Our palaeoecologists include

  • Hilary Birks who has a special interest in plant macrofossils, focusing on the late-Glacial. She has a built up a huge macrofossil reference collection, which complements our pollen reference collection. Her work was recently celebrated in a special issue.
  • John Birks whose work on quantitative methods in palaeoecology is well known and recently celebrated in a special issue. He was a key contributor to the work demonstrating the influence of acid rain on lake acidification. He is also keen on alpine plants and spy literature.
  • Peter Emil Kaland who was recently knighted for his work on coastal heathlands
  • Aage Paus who focuses on late-Glacial environmental change
  • And someone who writes occasionally sarcastic blog posts when not thinking about diatoms.

These staff members are joined by excellent and friendly postdocs and PhD students working on niche modelling and other numerical problems in palaeoecology and trying to reconstruct UVB radiation from biomarkers in pine pollen.

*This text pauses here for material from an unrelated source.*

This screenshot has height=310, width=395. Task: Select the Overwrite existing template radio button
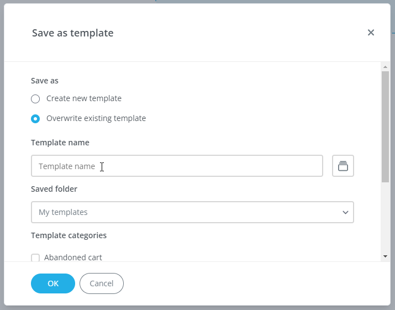pyautogui.click(x=35, y=119)
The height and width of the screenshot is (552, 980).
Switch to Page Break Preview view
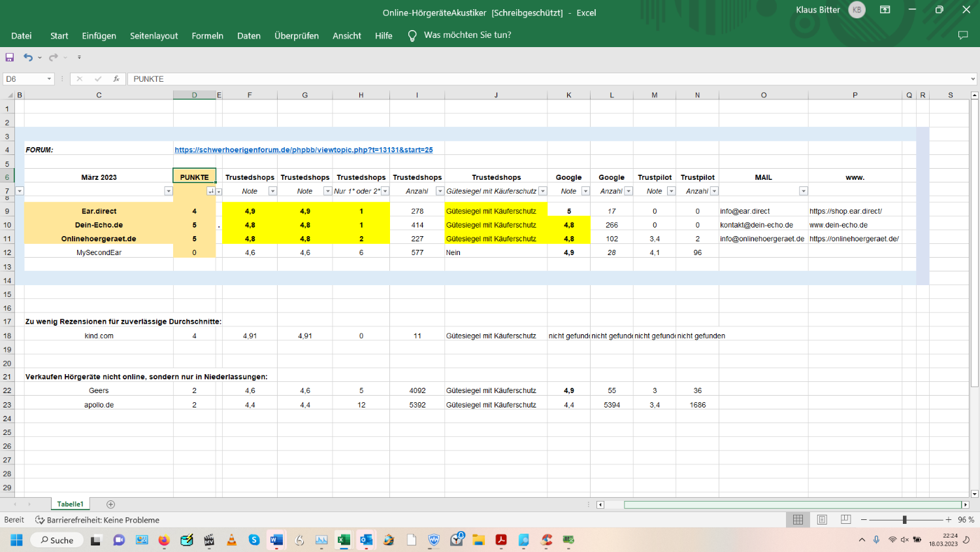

We work in a new building with well appointed laboratories supported by two technicians, and have close collaboration with other palaeoecologists and other Quaternary scientists in Bergen. Including:

  • archaeologists at Bergen Museum
  • glaciologists in the Department of Geosciences
  • climate modellers in the Bjerknes Centre
  • researchers using pollen, chironomids and foraminifera in the Bjerknes Centre and Uni Research.

We have a vacancy. Would you like to join us and extend and enhance our work?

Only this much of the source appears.